JetBrains / lincheck

Framework for testing concurrent data structures
Mozilla Public License 2.0
545 stars 31 forks source link

Fix ConflatedBroadcastChannelLincheckTest in kotlinx.coroutines #273

Closed ndkoval closed 4 months ago

ndkoval commented 4 months ago

Fixes failing ConflatedBroadcastChannelLincheckTest; see the build below https://teamcity.jetbrains.com/buildConfiguration/KotlinTools_KotlinxLincheck_IntegrationTestWithKotlinxCoroutinesDevelopLinuxOnJava17/4485333?hideTestsFromDependencies=false&hideProblemsFromDependencies=false&expandBuildDeploymentsSection=false&expandBuildTestsSection=true&expandBuildProblemsSection=true

Investigation

There were two issues.

  1. Some classes had to be excluded from transformation and loaded by the system class loader.

Solution: ignore the corresponding classes in doNotTransform(..).

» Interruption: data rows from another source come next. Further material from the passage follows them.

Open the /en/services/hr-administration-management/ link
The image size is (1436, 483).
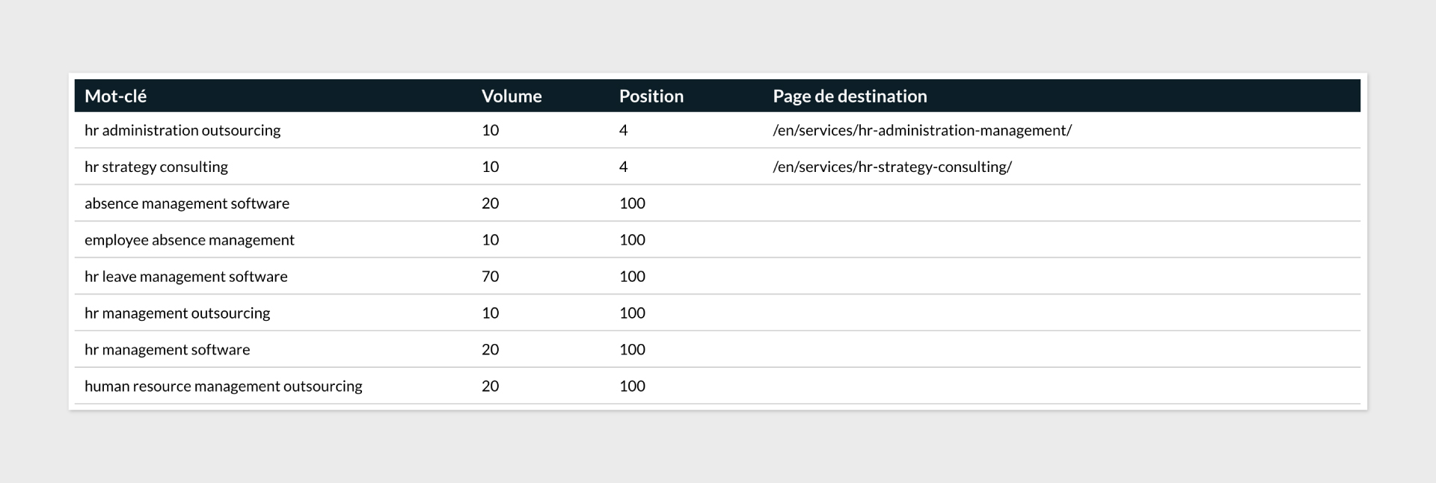pos(921,130)
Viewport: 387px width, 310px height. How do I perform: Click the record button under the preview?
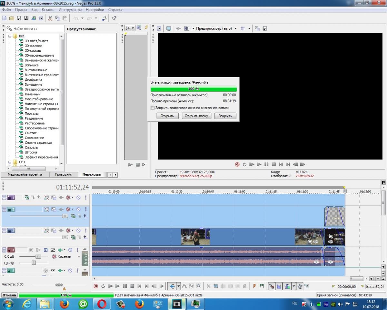coord(237,164)
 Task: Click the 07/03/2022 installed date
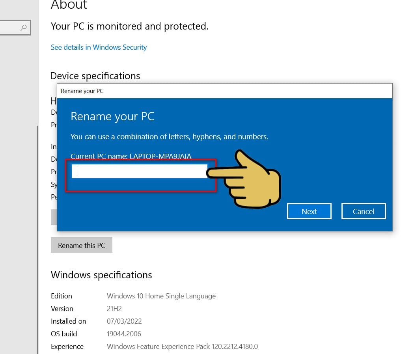coord(124,321)
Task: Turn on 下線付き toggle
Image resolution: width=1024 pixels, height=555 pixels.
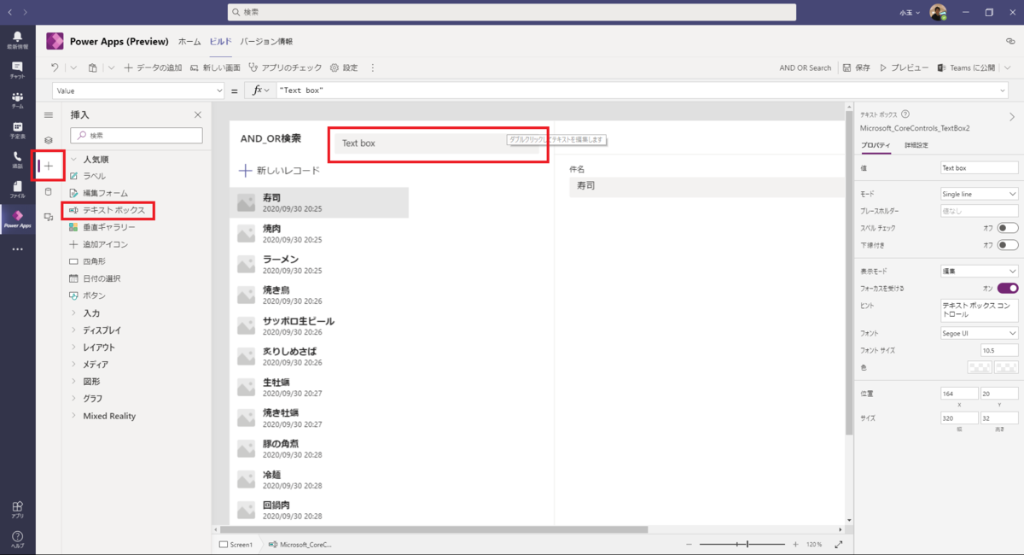Action: pos(1005,245)
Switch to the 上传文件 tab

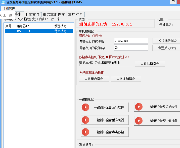pos(32,15)
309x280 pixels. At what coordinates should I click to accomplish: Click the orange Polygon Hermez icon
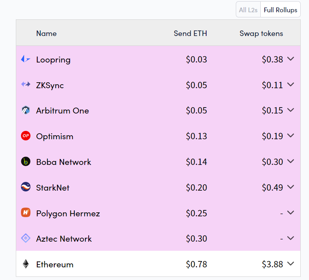pyautogui.click(x=26, y=212)
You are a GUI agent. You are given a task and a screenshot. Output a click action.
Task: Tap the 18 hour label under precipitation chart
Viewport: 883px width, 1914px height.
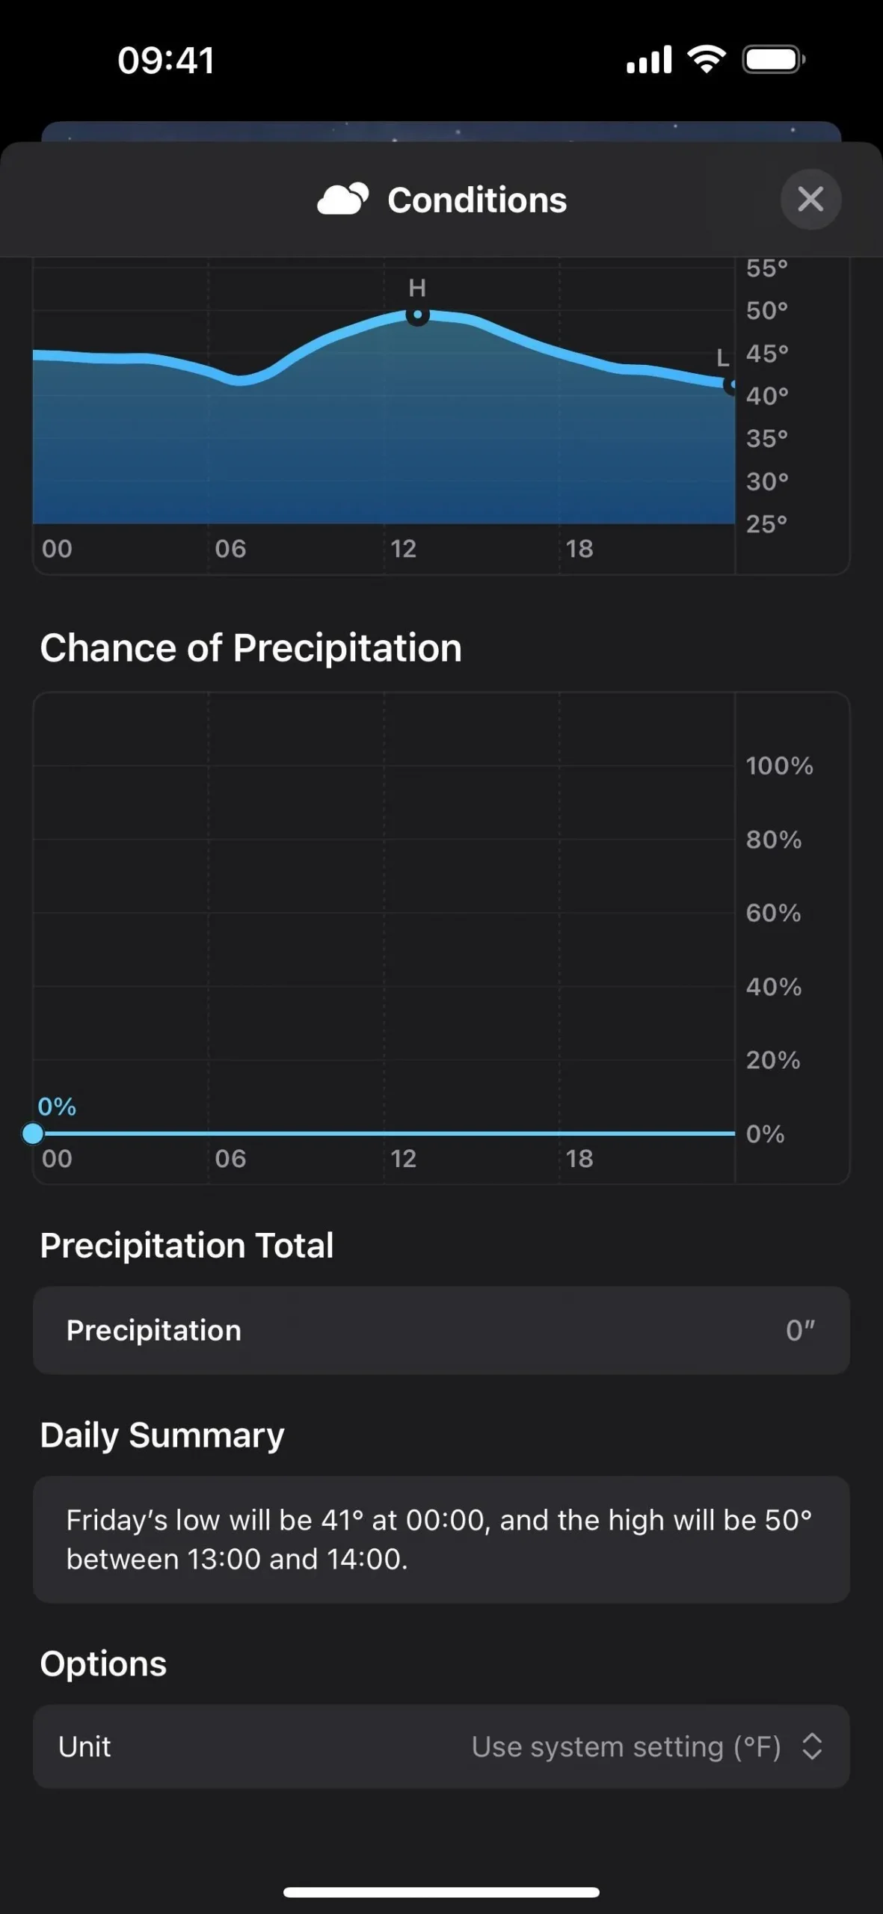pyautogui.click(x=579, y=1158)
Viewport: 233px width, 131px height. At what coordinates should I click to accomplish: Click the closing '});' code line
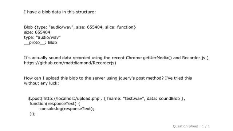[33, 114]
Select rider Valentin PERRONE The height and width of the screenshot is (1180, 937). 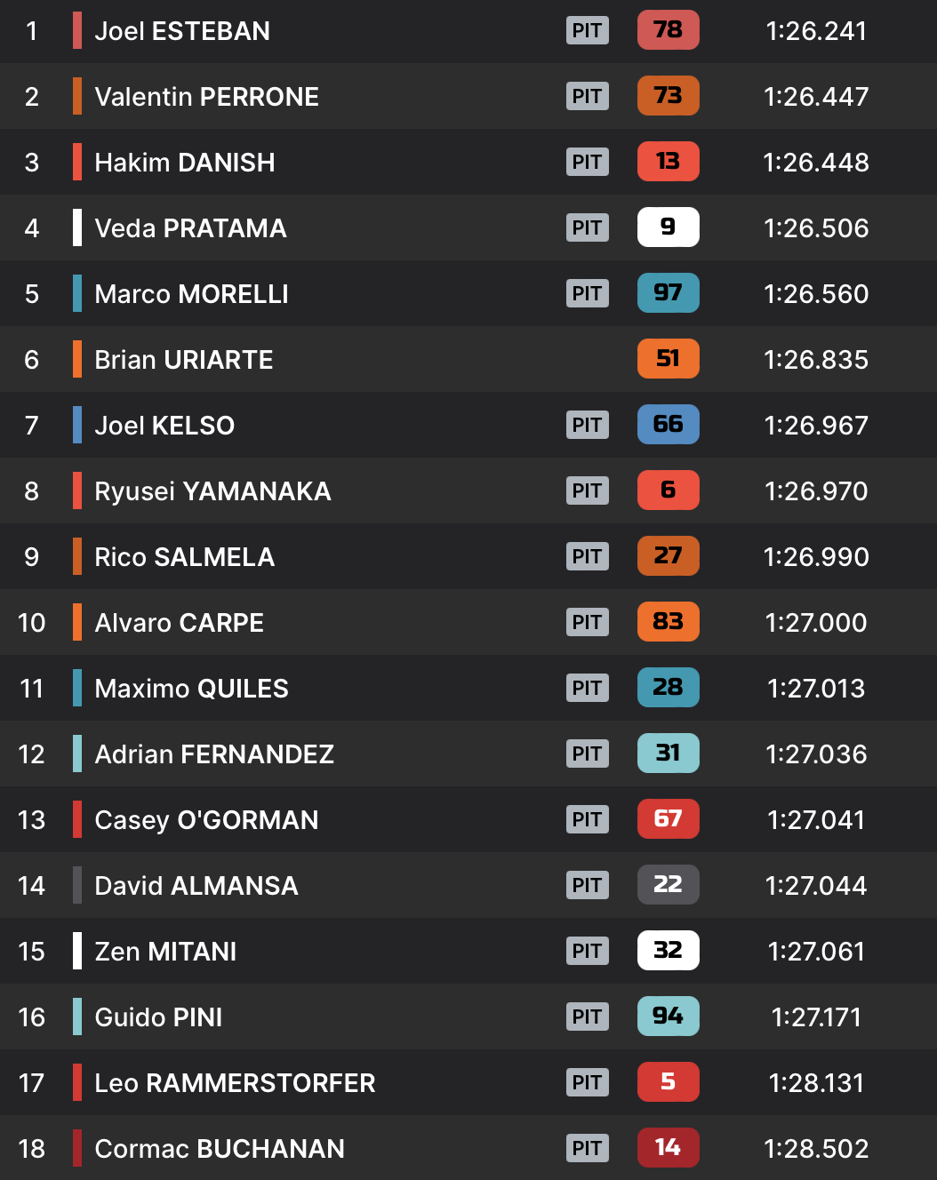[206, 97]
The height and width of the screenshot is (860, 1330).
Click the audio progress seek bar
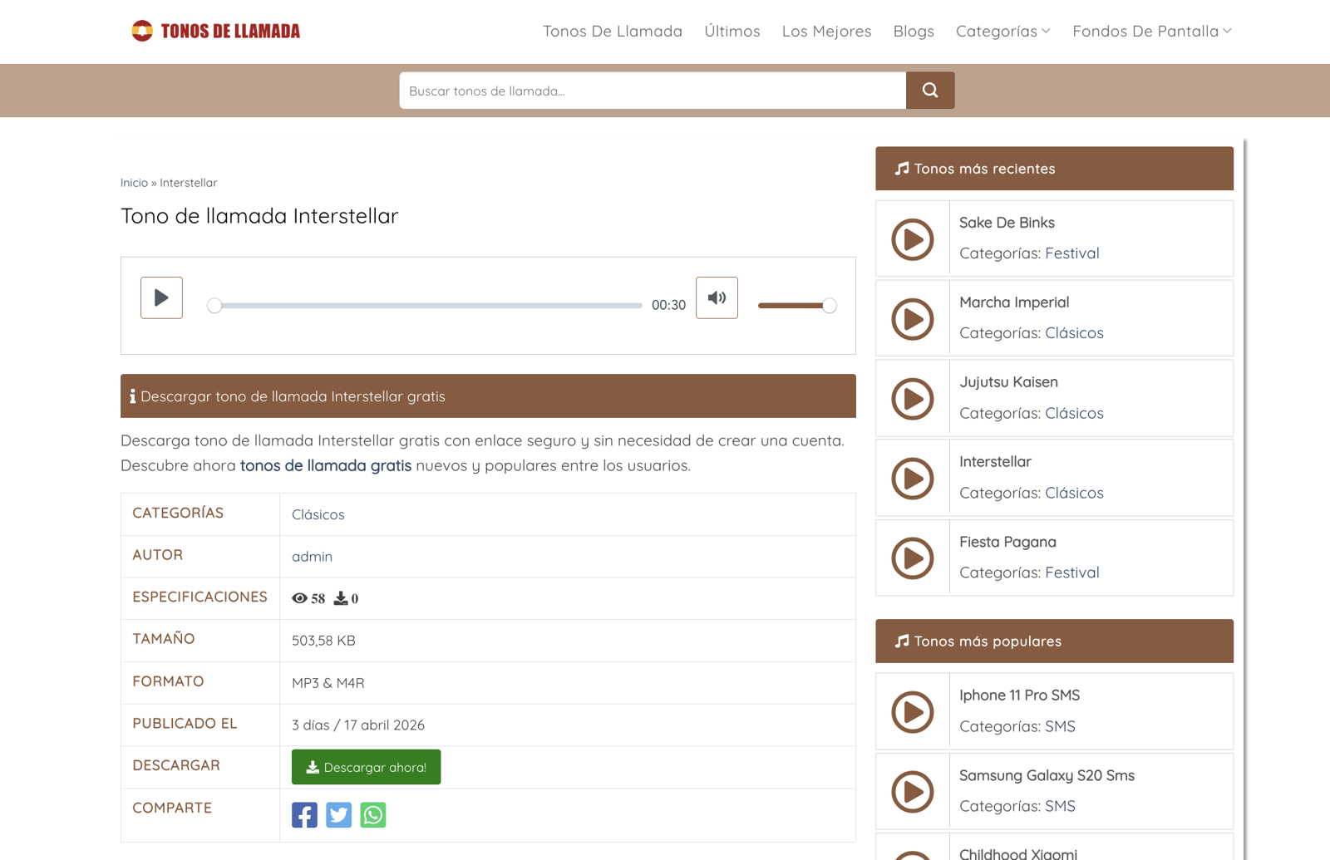(x=425, y=306)
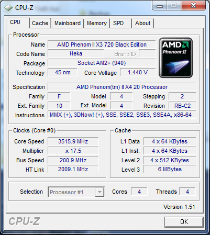This screenshot has height=235, width=210.
Task: Click the disabled maximize button
Action: [174, 6]
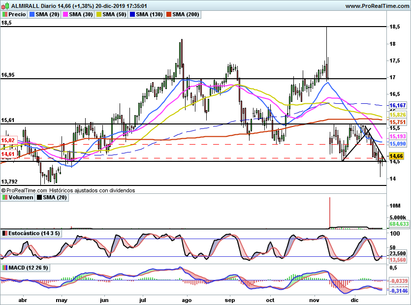
Task: Click the www.ProRealTime.com link at top right
Action: (x=377, y=5)
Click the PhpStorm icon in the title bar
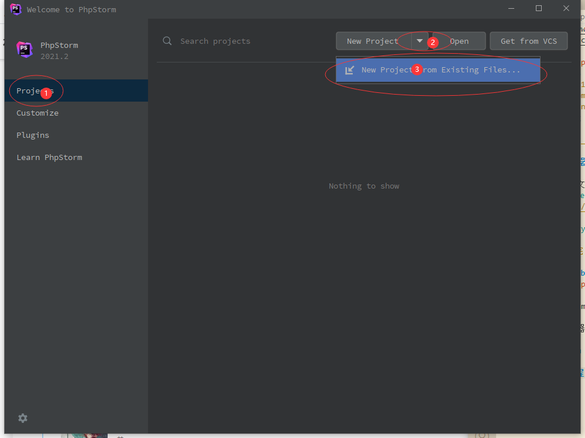This screenshot has height=438, width=585. coord(16,9)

  1. When a spin lock was detected, suddenInvocationResult in ManagedStrategy was set to a non-null value. After that, all further inIgnoredSection(..) calls returned true (it checked for suddenInvocationResult being non-null, I don't know why), making it impossible for other threads to notice the spin-lock detection and also finish. This resulted in an infinite spin-lock and deadlock detection. However, the latter was ignored, as suddenInvocationResult was non-null. Notably, the "hanging" thread was still calling newSwitchPoint(..) periodically (there was a veeery long spin-lock). Then, after starting the next interleaving, the suddenInvocationResult field was reset to null, and the hanging threads, that were calling newSwitchPoint(..) periodically, published events related to the previous interleaving. This caused non-deterministic behavior in the model checker.

Solution: check whether suddenInvocationResult is non-null in the beginning of the analysis, removing the corresponding check from inIgnoredSection(..).

ndkoval commented 4 months ago

This issue was quite a journey. Thanks to @eupp for the help with the investigation and the review!